I would also have a second DynamoDB table to handle reads, where you will only store active announcements which your application can query and retrieve all of it with a Scan query (i.e. O(N)), which is not a concern as you mentioned there will only be 30-40 active announcments at any point in time. Let's imagine this to be even 500, you are still OK with this structure. In terms of partition and sort key, I would just have an active boolean field as the partition key, which you will always have it as true, you can have the announcement id as the sort key, and make the combination of both as the primary key. If you care about the sort of these announcements, you can adjust the sort key accordingly but make sure it's unique (i.e. consider concatenating the announcement identifier, e.g. {displayBeginDatetime-in-yyyyMMddHHmmss-format}-{announcementId}. With this way you will guarantee that you will only hit one partition. However, you can actually simplify this and have the announcement identifier as the partition key and primary key as I am nearly sure that DynamoDB will store all your data in one partition as it's going to be so small. Better to confirm this though as I am not 100% sure. The point here is that you are much better of ensuring hitting one partition with this query.
Here is how this may work, where there are some edge cases I am overlooking:
record the write inside the first DynamoDB for an announcement. When an announcement is written, configure displayEndDatetime as the TTL of that row, with the assumption that you don't need this record in this table when an announcement expires.
have a job running for N minute (one or more, depending on the data inconsistency gap you can handle), which will Scan the entire DynamoDB table across partitions (do it in a paginated way), and makes decisions on which announcements are currently visible. Then, write your data into the second DynamoDB table, which will handle the reads, in the structure we have established above so that your consumer can read from this w/o worrying about any filtering as the data is already filtered (e.g. all the announcements here are visible ones). Note that Scan is fine here as you are running this once every N minutes, with the assumption that you are ok with at least 1 minute + processing time data inconsistency gap. I would suggest running this every 10 minutes or so, if you don't have strong data consistency requirements.

- _Dataset_
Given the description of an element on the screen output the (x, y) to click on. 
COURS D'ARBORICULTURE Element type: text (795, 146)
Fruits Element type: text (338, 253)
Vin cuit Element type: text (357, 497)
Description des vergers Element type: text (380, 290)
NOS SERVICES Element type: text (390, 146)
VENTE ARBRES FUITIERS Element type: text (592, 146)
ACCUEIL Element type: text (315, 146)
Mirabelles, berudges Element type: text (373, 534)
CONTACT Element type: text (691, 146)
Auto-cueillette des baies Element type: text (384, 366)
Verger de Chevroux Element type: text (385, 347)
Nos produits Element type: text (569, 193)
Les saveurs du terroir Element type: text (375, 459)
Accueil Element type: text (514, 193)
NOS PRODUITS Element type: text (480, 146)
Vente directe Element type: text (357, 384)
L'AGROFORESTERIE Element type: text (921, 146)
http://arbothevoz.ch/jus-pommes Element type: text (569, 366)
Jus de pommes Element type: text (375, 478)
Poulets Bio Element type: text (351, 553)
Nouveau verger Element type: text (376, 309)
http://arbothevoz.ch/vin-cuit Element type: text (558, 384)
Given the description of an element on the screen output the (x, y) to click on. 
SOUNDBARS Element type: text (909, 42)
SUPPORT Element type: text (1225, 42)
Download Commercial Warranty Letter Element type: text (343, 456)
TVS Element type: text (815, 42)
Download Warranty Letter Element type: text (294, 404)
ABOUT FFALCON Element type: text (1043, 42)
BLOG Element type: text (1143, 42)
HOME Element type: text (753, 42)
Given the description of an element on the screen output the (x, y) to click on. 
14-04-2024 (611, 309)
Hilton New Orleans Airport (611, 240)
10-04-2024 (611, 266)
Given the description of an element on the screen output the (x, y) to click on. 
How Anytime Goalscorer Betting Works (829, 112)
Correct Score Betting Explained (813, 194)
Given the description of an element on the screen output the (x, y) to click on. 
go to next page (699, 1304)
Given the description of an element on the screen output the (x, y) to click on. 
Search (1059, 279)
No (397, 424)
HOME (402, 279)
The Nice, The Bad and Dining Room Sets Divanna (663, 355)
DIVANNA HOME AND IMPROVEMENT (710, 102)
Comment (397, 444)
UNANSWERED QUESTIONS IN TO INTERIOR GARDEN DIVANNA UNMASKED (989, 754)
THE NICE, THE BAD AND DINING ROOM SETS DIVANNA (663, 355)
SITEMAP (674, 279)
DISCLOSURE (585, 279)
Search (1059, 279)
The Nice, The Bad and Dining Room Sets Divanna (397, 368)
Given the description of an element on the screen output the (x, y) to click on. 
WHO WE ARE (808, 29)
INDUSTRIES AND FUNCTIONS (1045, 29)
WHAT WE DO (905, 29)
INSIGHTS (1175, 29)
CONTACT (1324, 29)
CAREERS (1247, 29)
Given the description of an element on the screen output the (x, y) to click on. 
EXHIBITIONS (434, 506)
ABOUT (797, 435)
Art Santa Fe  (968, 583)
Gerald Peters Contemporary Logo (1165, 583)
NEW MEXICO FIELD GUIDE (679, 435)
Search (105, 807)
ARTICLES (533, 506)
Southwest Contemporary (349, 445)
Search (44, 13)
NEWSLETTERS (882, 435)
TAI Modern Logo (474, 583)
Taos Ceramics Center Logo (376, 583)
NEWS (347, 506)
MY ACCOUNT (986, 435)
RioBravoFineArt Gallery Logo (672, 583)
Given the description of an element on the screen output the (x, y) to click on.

- _Work order 1_
Answer these from the DynamoDB announcement passage:
(a) What field does the writer suggest as the partition key of the second table?
(b) Which value is set as the TTL of a row in the first table?
(c) How often does the writer suggest running the job when consistency needs are not strong?
- _Work order 2_
Pick up the DynamoDB announcement passage after its last sentence and keep writing it.
Please leave the lines aside; none of them are needed here.

- _Answer space 1_
(a) An active boolean field, always set to true.
(b) displayEndDatetime.
(c) Every 10 minutes or so.

- _Answer space 2_
On the read storage system, also configure displayEndDatetime as the TTL for the row so that it gets automatically deleted.
Configure DynamoDB streams on the first DynamoDB table, which has 24 hours retention and exactly once delivery guarantee, and have a lambda consumer of this stream, which to handle when an item is deleted (will happen when TTL kicks in for a particular row) to keep a record of this announcements somewhere else, for longer retention reasons, and will need to expose it through different access pattern (e.g. show all the announcements per author so that they can reenable old announcements), as you mentioned in you question. You can configure a lambda event sourcing with DynamoDb streams, which will allow you to handle failures with retries, etc. Make sure that your logic in these lambdas are idempotent so that you can retry safely.
The below is the parts from my original question, which are still relevant to anyone who might be trying to achieve the same. So, I will leave them here but they are less relevant as the OP needs to use DynamoDB.
Why DynamoDB?
First of all, I would question why you need DynamoDB for this, as it seems like your requirements are more read heavy than it's being write heavy, where I think DynamoDB shines the most due to its partitioned out of the box nature.
Below questions would help you understand whether you really need DynamoDB for this, or can you get away with a more flexible data storage system:
what is the rate of writes you anticipate receiving (i.e. peak writes per second you need to handle)?
how much new data do you anticipate storing daily, and how do you think this will grow?
what is the rate of reads (e.g. peak reads per second)?
How many announcements a user can see at a time (i.e. what's avg/max number of announcements will be visible at any point in time)? Practically thinking, this shouldn't be more than a few (e.g. 10-20 at most). This will help you understand whether you need will be OK pulling all the visible announcements in one go, or need a pagination system.
What is the data inconsistency gap you are happy to have here (i.e. do you need seconds level precision, or would you be happy to have ~1min delay on displaying and hiding announcements)?
Actually, I don't need DynamoDB
Based on my assumptions on your consumption and admin needs for this use case, I believe you don't need DynamoDB for this with the assumption of not having high number of writes for this (which might be wrong), and if these assumptions are correct, the above is a super over engineered solution for you. Let's say it's correct, I think you are better of using PostgreSQL for this, which can give you easy ability to change your access pattern as you see fit with further indexing, and for the current access pattern you have, you can have a range query over the start and end times.

What is the best way to query only primary key in amazon dynamodb?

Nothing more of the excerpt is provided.